### Requirement
Check every line of the material for the word "agent". Copy those that have it.

### Provided records
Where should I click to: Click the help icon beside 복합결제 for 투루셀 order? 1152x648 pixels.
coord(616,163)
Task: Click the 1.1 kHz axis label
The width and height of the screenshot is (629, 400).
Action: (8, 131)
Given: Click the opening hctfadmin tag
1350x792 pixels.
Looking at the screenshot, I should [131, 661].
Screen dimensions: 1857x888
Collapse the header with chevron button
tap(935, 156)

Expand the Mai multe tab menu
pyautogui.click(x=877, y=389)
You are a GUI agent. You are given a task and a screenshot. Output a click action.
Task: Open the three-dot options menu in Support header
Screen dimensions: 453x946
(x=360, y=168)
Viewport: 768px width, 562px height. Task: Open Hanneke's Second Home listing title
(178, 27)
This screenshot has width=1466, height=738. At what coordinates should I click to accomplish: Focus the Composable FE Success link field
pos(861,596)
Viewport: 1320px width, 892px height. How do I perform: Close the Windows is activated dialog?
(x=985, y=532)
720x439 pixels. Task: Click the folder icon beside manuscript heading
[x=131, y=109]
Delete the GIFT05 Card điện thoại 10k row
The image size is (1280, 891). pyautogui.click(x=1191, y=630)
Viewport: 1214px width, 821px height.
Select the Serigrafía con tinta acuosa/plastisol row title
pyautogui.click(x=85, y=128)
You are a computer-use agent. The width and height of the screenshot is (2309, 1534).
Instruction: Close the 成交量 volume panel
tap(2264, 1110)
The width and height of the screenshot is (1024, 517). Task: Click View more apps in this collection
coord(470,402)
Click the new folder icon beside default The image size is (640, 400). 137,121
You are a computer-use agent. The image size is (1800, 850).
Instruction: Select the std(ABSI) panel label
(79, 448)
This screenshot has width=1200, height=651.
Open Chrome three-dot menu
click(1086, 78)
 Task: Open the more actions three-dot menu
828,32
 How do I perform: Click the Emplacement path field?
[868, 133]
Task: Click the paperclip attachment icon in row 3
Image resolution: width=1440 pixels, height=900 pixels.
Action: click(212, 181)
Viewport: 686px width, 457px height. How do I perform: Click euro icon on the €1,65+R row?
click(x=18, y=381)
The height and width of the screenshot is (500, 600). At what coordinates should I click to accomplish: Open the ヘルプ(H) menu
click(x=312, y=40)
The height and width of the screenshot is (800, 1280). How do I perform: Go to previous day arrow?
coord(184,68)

### Solution to this exercise
You are a GUI agent. You are given a task and a screenshot. Output a click action.
You are a computer-use agent. The width and height of the screenshot is (2309, 1534).
You are a computer-use agent. The image size is (1800, 850).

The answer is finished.